Тем временем продолжались выступления Хармса перед школьниками. Один из адресов этих выступлений сохранился: 3 августа 1934 года он читает стихи в 25-й школе по адресу проспект Обуховской Обороны, 109. В 1930-х годах он выступал не только в Ленинграде, но по направлениям от детской секции Союза писателей, членом которого он являлся с момента основания, периодически выезжал для чтения в пионерские лагеря. Это был неплохой заработок. Дети очень любили такие приезды «настоящих писателей», а от Хармса они были просто в восторге. Нина Владимировна Гернет, которая в 1930-е годы заведовала редакцией «Чижа» и хорошо была знакома с Хармсом, рассказывала, что однажды «…в пионерлагере после его выступления все слушатели встали и пошли за ним, как за Гаммельнским крысоловом, до самого поезда…».
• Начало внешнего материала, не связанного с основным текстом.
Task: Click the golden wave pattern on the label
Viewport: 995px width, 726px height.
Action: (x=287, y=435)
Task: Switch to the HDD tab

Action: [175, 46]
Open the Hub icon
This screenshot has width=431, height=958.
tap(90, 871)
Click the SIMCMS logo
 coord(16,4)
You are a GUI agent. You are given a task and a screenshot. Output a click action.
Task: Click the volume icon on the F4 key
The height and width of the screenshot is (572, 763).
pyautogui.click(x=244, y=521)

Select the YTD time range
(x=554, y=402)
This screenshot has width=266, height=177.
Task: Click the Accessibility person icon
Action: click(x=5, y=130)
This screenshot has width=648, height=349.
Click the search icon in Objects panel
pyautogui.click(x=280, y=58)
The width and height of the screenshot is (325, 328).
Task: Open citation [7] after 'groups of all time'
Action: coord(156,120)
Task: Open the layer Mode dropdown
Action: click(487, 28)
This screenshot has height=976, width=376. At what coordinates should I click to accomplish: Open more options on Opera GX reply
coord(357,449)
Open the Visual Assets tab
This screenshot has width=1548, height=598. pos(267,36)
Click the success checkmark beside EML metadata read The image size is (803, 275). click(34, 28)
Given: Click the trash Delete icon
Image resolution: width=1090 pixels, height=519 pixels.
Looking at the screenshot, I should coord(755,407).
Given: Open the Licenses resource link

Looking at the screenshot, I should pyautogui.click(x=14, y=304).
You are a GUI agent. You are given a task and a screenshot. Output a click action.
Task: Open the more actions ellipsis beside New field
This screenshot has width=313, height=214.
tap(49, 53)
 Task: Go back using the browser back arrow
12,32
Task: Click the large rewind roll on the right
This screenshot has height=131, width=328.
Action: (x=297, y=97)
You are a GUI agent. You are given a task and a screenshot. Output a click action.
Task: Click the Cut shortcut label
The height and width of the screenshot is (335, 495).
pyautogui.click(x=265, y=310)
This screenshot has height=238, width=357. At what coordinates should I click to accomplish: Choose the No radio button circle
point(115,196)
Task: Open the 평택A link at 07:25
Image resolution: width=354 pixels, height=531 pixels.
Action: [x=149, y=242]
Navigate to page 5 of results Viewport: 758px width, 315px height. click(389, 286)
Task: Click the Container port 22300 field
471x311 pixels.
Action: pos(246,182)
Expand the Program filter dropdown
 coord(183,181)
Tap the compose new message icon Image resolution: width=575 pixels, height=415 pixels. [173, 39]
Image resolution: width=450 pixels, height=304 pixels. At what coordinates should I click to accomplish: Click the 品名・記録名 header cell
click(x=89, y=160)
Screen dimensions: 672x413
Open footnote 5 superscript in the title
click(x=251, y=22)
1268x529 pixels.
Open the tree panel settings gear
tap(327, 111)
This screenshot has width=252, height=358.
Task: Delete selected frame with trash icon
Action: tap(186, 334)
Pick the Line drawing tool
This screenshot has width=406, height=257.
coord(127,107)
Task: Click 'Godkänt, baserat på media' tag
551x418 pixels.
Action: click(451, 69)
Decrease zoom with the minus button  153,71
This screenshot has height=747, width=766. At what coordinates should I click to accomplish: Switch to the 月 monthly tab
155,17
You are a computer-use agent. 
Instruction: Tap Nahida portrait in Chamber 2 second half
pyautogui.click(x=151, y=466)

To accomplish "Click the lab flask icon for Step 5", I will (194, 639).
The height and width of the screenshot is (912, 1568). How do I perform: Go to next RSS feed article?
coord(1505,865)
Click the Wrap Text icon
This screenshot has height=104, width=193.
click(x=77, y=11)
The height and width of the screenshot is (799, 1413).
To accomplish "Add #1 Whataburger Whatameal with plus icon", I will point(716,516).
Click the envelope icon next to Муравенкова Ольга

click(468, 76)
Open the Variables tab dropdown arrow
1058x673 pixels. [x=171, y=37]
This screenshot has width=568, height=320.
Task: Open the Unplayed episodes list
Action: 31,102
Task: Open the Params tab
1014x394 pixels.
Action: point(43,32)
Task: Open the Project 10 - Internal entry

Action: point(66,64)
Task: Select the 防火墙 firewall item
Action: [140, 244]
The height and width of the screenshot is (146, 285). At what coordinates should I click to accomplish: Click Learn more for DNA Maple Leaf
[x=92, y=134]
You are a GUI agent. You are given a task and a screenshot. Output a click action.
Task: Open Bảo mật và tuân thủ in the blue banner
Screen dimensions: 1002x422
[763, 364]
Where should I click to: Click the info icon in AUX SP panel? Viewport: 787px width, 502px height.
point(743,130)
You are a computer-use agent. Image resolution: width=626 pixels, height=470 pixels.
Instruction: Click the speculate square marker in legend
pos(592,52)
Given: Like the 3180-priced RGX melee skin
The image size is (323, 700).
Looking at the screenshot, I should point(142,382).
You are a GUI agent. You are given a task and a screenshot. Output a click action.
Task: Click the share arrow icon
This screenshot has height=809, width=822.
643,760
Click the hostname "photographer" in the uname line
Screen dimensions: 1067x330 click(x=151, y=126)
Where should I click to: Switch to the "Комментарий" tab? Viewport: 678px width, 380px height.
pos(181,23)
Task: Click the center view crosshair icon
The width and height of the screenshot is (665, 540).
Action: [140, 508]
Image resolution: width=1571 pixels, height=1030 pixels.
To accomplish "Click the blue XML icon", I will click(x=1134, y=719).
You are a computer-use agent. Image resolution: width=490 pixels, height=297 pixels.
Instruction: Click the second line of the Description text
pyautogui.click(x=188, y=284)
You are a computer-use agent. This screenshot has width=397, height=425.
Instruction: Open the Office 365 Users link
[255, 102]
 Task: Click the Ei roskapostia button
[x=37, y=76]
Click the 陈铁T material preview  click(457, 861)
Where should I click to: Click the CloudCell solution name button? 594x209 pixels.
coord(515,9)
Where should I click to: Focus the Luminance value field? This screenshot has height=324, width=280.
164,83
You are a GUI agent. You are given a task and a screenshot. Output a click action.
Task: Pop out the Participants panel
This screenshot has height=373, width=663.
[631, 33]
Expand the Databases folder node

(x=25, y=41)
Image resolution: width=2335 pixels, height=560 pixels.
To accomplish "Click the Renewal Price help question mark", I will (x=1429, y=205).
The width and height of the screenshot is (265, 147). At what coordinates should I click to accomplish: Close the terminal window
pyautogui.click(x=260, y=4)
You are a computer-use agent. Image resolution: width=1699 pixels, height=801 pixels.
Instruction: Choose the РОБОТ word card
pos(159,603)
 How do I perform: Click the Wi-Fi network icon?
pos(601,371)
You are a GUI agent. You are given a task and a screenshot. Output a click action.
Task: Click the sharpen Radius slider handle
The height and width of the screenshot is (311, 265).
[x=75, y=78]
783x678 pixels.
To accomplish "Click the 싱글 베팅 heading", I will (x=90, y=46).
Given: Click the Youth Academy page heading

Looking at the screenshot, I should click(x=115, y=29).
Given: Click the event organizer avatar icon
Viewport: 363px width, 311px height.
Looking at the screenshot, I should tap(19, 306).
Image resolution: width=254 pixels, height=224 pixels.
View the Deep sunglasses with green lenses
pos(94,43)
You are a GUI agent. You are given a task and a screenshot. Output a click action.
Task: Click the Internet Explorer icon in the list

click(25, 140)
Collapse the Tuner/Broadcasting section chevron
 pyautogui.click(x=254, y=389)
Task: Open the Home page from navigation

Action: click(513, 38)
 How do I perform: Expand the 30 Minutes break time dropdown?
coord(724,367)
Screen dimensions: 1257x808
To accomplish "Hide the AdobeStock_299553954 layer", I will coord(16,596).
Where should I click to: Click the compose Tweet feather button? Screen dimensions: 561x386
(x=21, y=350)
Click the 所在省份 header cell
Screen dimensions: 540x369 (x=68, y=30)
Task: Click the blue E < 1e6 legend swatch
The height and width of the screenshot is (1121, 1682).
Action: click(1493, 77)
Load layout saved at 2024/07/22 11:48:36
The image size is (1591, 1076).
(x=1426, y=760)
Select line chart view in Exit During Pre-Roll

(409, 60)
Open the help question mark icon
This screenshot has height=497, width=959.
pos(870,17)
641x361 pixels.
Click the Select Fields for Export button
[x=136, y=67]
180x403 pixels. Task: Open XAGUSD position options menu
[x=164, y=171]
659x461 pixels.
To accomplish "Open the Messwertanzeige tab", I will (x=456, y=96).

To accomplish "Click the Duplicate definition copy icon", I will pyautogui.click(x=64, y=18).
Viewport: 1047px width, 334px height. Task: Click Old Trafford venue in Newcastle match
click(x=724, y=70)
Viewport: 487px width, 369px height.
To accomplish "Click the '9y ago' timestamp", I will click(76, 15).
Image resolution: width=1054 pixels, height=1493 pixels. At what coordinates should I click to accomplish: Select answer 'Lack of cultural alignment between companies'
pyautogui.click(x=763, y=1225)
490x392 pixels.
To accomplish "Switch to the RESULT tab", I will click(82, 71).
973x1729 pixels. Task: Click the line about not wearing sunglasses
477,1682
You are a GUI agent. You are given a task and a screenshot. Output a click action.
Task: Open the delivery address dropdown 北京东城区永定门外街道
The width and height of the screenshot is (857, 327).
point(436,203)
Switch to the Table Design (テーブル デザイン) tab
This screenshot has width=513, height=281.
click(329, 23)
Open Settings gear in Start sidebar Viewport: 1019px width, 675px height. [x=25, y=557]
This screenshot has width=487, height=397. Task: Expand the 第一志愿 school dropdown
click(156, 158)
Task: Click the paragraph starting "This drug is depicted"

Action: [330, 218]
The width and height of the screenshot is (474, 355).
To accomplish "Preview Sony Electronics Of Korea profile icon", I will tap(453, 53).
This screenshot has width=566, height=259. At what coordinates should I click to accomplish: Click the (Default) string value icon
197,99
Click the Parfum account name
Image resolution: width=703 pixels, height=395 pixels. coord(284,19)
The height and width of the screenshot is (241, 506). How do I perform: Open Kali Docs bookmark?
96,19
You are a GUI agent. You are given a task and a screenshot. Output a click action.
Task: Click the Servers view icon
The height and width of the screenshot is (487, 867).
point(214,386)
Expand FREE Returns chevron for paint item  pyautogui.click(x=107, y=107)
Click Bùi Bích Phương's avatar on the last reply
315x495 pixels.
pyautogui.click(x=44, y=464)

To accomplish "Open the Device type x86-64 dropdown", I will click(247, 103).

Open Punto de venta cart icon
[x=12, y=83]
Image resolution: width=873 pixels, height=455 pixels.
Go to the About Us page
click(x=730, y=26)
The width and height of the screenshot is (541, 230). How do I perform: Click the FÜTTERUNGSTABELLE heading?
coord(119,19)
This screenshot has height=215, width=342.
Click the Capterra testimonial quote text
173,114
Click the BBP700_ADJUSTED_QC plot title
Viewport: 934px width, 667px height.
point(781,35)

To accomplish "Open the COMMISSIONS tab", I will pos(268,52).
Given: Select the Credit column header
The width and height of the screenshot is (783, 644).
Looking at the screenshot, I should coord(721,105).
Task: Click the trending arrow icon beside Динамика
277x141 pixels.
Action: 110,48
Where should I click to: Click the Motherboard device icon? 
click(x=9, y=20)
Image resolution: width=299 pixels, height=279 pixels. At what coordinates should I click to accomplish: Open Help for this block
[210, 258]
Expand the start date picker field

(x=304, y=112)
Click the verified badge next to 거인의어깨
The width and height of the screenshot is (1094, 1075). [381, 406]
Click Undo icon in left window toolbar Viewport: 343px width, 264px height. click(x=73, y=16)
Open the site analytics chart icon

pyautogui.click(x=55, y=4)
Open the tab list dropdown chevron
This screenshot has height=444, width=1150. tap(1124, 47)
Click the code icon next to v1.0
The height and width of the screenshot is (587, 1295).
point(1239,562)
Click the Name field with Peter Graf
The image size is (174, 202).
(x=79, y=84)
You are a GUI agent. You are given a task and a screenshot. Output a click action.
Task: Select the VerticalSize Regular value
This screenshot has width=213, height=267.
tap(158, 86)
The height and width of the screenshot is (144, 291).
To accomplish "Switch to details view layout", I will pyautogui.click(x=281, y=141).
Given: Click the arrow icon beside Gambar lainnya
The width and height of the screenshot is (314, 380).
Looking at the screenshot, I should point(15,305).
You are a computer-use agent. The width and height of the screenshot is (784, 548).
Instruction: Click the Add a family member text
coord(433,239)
Шестнадцатого июля 1934 года Хармс женился на Марине Владимировне Малич, с которой познакомился год назад.

Время их знакомства оказывается возможным установить по записной книжке Хармса. Примерно в самые последние дни июля 1933 года в ней появляется запись:

«Ольга Николаевна Верховская. Бассейная, 36, кв. 14. Вх. с пер. 1-ый этаж».

В то время название Бассейной носила не та улица в районе парка Победы, как сейчас в Петербурге. Знаменитая Бассейная, где жил воспетый Маршаком Рассеянный, теперь носит название улицы Некрасова — именно там и жила Ольга Верховская, с которой познакомился Хармс. Вскоре он пришел к ней в гости и застал там лишь ее двоюродную сестру Марину Малич. Эту встречу можно датировать первой половиной августа 1933 года.

Марина Владимировна до конца жизни помнила момент своего знакомства с Хармсом и рассказала о нем уже в 1990-е годы:

«Однажды вечером, хорошо помню этот день, я убирала свой стол, наводила в нем порядок. Я очень люблю, и до сих пор, красивую белую бумагу. Я перебирала ее, складывала.

В это время в дверь постучали. Я пошла открывать.

У порога стоял высокий, странно одетый молодой человек, в кепочке с козырьком. Он был в клетчатом пиджаке, брюках гольф и гетрах. С тяжелой палкой, и на пальце большое кольцо.

— Разрешите пройти?

— Да, да, пожалуйста.

Он спросил Ольгу. А ее не было дома.

— Можно, я подожду немножко Ольгу Николаевну?

Я говорю:

— Конечно. Садитесь.

Он:

— Благодарю вас.

Я продолжала перебирать бумажки, и одна была красивее другой.

Вдруг он меня спросил:

— Вы, наверное, любите музыку?

Я сказала:

— Очень.

— А что вы любите? каких композиторов?

Ну я сразу, конечно, как молоденькая, ему:

— Чайковский. Выше всех.

— Ах, — говорит, — вам нравится Чайковский? Чудный композитор… А кто еще?

Я назвала еще кого-то, когда он спросил:

— А вы любите Баха?

Нет, Баха я, к стыду своему, еще не знала.

У меня был абонемент на год в Филармонию, самый дешевый. Место на самом верху, на хорах. Иногда я прямо с работы, не переодевшись, бежала к семи часам в Филармонию, с сумкой, в которой были покупки.

Так что он спросил меня о том, что меня интересовало.

А Ольга всё не приходила и не приходила. Было уже поздно. Он подождал ее еще немного и ушел.

Мне он очень понравился. Славный очень, лицо такое открытое. У него были необыкновенные глаза: голубые-голубые. И какой вежливый, воспитанный! Он любит музыку и знает ее лучше меня.

И я ему очень понравилась, — он мне потом говорил.

Я слышала о нем раньше от Ольги, знала, что он писатель, но, конечно, не подозревала, что он мой будущий муж».